> TEXT SEGMENT

'''

Saranac Laker officiates at Elise Stefanik’s wedding

U.S. Rep. Elise Stefanik, center, poses at her wedding with Jan, left, and Barb Plumadore of Saranac Lake Saturday in a tent outside the Hall of Springs in Saratoga Springs. Jan, a retired judge, officiated the wedding ceremony. (Photo provided by Jan Plumadore)

SARATOGA SPRINGS — Jan Plumadore, a retired judge from Saranac Lake, presided as U.S. Rep. Elise Stefanik was married to longtime beau Matthew Manda Saturday.

The couple was wed on the lawn outside the Hall of Springs in Saratoga Springs. They had become engaged a year ago while visiting Lake Placid. They met in January 2012 at a party Stefanik hosted in Washington, according to their wedding announcement published in Sunday’s New York Times.

Stefanik, 33, a Republican, was re-elected last year to a second two-year term representing New York’s 21st Congressional District, which spans northern New York. She grew up in New York’s Capital Region, where her parents live in Feura Bush and own a plywood company based in Guilderland Center. She graduated from Harvard and worked in the White House under President George W. Bush, then worked for Republican think tanks, Tim Pawlenty’s presidential campaign and Paul Ryan’s vice presidential campaign. She started running for the North Country’s House seat in 2013, and in 2014, at age 30, she became the youngest woman ever elected to Congress. She currently serves on the House Armed Services Committee, the Committee on Education and the Workforce, and the House Permanent Select Committee on Intelligence.

'''

> GIVEN INSTRUCTION A
Render the part of the records that opens with the line containing "Task: Click the 122.01 seconds logon cell" and closes with the line containing "Looking at the screenshot, I should coord(268,150)." as a Markdown table with the columns Row and Line. Number each line in Row, put its text in Line, and leave out blank lines.

> TASK DATA
'''

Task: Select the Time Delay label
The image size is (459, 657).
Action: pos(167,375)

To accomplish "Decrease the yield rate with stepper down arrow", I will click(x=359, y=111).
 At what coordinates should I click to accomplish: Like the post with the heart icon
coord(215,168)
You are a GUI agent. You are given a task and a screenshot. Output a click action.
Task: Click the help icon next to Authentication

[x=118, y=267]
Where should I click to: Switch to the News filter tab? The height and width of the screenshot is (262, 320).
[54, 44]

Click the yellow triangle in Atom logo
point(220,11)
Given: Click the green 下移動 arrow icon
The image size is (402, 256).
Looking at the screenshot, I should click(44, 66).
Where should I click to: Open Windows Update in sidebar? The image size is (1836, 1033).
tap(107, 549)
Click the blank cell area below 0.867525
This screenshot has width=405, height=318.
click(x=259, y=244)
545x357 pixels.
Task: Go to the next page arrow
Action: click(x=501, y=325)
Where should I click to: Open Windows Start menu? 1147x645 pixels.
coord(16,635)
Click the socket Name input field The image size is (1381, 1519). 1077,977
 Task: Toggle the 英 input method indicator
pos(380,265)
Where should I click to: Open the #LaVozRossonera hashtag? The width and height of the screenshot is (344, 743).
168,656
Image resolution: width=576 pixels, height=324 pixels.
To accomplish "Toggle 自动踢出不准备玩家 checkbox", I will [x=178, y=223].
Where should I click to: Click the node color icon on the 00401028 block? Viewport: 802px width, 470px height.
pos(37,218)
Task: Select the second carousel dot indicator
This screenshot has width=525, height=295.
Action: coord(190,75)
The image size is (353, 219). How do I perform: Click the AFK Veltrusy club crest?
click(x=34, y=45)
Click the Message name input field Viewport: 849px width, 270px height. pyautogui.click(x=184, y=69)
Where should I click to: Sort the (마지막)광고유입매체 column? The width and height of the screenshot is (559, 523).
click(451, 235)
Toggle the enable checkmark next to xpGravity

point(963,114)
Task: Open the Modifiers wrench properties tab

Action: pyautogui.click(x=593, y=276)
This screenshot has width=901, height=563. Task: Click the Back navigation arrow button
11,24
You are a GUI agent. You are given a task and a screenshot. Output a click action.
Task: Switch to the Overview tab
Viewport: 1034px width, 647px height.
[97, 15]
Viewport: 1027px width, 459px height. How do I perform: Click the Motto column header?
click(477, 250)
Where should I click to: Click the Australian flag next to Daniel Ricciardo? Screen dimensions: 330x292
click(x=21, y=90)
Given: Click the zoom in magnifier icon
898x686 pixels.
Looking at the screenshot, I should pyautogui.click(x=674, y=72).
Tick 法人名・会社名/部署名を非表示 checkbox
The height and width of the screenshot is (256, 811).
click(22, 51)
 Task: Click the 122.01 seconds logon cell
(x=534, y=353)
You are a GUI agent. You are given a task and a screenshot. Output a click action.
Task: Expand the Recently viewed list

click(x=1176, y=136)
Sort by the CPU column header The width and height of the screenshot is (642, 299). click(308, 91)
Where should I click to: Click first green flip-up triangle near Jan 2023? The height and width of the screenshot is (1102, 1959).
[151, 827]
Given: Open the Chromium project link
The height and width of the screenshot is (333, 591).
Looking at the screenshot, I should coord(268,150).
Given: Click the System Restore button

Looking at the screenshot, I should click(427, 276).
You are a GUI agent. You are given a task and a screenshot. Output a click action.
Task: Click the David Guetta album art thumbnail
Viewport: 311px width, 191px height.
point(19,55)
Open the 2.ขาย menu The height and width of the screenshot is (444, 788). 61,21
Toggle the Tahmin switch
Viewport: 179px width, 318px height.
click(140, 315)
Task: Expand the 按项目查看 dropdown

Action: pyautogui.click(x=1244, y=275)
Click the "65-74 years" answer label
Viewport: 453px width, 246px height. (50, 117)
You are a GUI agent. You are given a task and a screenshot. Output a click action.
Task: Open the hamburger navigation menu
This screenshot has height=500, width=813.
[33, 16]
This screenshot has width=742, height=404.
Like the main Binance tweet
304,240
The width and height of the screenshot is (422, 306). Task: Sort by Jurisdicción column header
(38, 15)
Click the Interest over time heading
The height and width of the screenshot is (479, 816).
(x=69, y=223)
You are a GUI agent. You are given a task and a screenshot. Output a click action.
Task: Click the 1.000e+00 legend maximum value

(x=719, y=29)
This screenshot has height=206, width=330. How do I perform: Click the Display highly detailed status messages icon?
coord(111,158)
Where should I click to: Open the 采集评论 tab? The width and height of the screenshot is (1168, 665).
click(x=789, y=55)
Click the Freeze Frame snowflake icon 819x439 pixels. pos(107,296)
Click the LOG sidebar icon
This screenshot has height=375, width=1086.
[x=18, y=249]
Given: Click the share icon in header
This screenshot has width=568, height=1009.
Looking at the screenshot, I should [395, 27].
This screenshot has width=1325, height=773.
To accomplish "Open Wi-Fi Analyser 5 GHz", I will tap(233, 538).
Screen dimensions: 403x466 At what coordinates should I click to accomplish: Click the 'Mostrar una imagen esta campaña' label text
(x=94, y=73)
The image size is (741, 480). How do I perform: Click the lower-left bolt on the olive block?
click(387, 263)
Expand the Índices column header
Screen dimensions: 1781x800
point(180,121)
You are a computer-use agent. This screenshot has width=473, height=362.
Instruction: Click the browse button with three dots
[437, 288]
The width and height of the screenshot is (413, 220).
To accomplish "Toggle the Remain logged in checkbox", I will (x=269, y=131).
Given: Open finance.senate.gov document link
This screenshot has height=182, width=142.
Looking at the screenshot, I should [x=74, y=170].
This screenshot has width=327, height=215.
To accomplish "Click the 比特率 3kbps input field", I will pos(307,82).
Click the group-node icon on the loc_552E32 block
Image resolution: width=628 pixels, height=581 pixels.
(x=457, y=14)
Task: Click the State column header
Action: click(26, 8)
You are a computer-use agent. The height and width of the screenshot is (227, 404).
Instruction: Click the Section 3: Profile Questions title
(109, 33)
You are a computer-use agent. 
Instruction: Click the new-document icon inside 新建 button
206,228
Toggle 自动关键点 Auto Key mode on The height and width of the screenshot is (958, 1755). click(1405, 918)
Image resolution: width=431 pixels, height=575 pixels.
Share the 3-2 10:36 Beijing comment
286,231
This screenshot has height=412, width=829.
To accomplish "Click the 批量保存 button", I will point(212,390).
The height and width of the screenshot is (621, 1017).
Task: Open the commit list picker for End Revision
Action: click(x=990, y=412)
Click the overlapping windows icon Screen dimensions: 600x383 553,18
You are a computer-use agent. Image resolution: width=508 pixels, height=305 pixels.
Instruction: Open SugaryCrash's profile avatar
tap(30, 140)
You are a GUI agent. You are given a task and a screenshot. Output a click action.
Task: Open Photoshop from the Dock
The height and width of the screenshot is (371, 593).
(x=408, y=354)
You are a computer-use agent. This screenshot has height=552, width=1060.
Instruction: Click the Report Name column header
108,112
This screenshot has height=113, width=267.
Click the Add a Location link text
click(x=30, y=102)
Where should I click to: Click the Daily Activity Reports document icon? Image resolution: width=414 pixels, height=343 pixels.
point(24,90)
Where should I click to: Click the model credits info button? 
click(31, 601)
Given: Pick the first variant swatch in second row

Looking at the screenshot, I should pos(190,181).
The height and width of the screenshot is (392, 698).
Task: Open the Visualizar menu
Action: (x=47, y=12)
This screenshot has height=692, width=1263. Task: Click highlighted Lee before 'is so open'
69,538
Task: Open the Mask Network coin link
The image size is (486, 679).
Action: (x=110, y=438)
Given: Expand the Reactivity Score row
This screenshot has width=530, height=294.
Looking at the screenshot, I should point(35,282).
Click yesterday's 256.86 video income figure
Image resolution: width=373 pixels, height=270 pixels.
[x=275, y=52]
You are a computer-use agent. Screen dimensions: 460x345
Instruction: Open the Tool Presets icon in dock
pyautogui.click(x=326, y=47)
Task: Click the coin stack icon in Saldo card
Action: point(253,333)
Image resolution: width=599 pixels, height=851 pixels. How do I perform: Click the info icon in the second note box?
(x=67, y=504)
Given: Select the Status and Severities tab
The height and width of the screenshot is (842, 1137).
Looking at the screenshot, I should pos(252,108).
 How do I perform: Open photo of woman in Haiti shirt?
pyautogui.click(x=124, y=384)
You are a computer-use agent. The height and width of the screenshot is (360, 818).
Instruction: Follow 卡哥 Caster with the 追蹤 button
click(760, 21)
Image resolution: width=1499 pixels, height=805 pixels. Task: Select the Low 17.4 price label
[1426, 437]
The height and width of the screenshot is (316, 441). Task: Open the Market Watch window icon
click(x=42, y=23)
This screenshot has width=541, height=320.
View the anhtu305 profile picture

'''

> GIVEN INSTRUCTION B
According to the wedding article, where and when did Elise Stefanik and Matthew Manda meet?

> RESPONSE A
| Row | Line |
|---|---|
| 1 |  Task: Click the 122.01 seconds logon cell |
| 2 | (x=534, y=353) |
| 3 | You are a GUI agent. You are given a task and a screenshot. Output a click action. |
| 4 | Task: Expand the Recently viewed list |
| 5 | click(x=1176, y=136) |
| 6 | Sort by the CPU column header The width and height of the screenshot is (642, 299). click(308, 91) |
| 7 | Where should I click to: Click first green flip-up triangle near Jan 2023? The height and width of the screenshot is (1102, 1959). |
| 8 | [151, 827] |
| 9 | Given: Open the Chromium project link |
| 10 | The height and width of the screenshot is (333, 591). |
| 11 | Looking at the screenshot, I should coord(268,150). |

> RESPONSE B
At a party Stefanik hosted in Washington in January 2012.